Synchronicity was working in our favor this March. Centrum, the force behind Fiddle Tunes, had hosted a three-day intensive workshop on music from Quebec, and the teachers were three lads who form the group De Temps Antan. Thursday night they played for an old fashioned Québécois-style dance. I’d found out about it before hand and bought tickets. Glad I did; it was sold out.
It was fantastic. These three young men are hot musicians (and easy on the eyes too). This is high-energy music; like good rock music, it forced my feet into motion and I danced sets until I was dizzy.

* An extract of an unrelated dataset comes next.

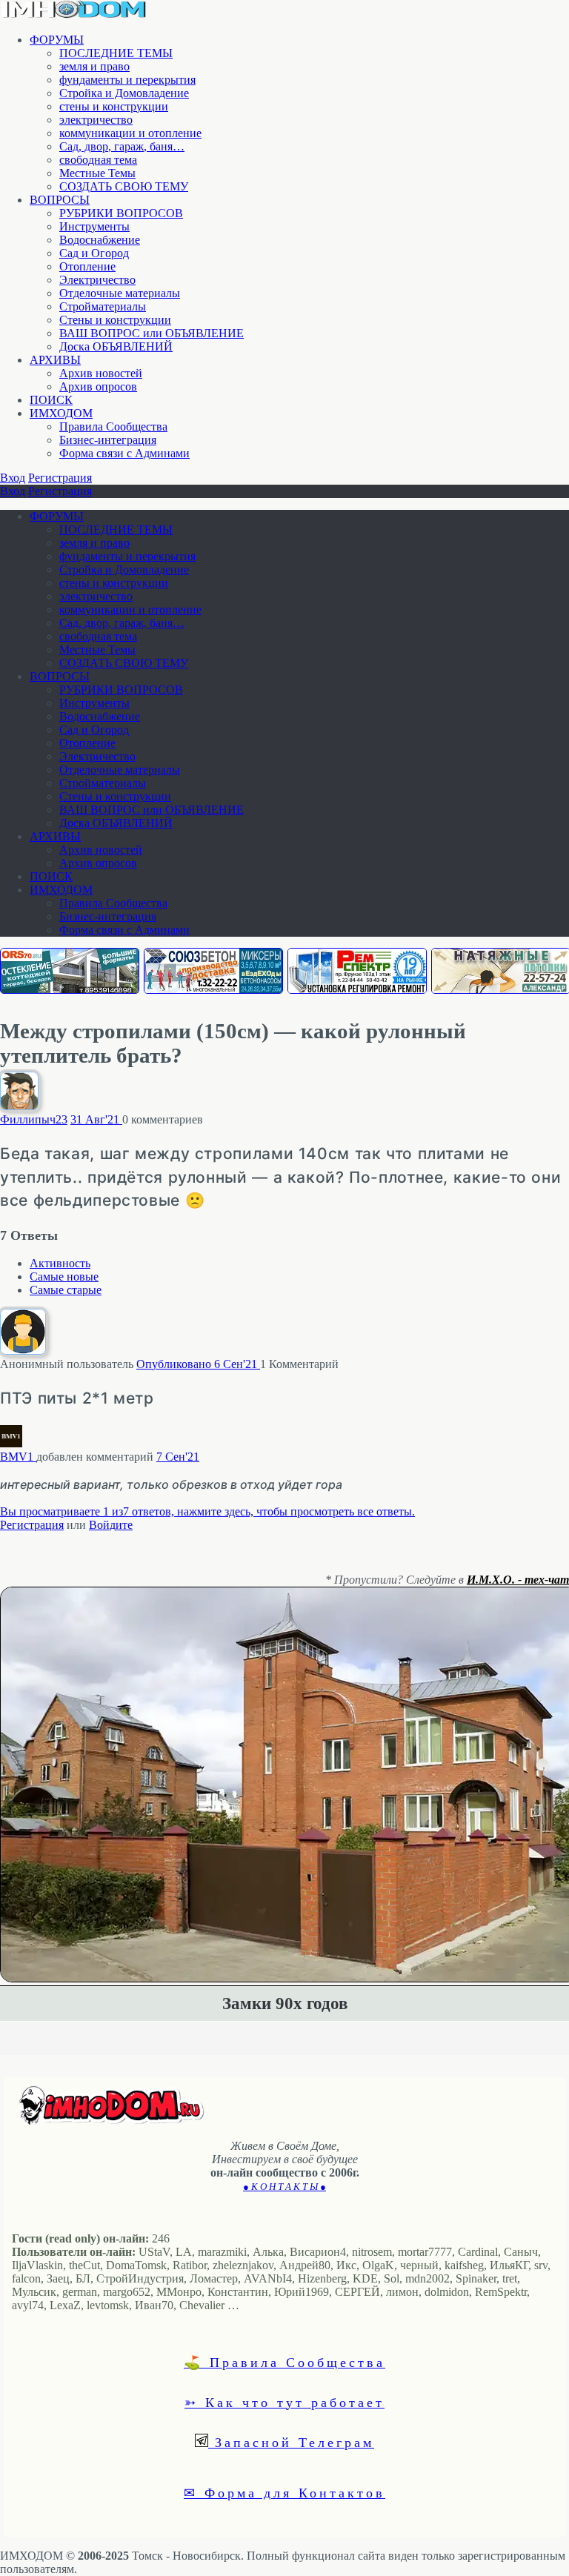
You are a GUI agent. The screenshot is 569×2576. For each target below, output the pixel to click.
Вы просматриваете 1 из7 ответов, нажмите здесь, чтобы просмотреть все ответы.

When I got tired of dancing I tried to draw the band, but they were in such constant motion, all I could manage were gesture drawings (tiny because all I had was a tiny note book).
After I came home, head still swirling with music, trying to figure out 3/2 rhythms and crooked tunes, and feet still clapping and clattering, I tried to sketch portraits of the lads based on my gesture drawings, and, to be honest, watching them on YouTube videos. I never could get André Brunet, the fiddle player right. He was in constant motion, even more than the other two musicians, and that’s saying something. The box player was fond of standing up and dancing while playing.
I’m just posting the drawings of the accordionist Pierre-Luc Dupuis (seated in this drawing) and the guitar player Éric Beaudry.
Get their cd, or better yet, keep track of where they’re playing and go see them. They’re terrific!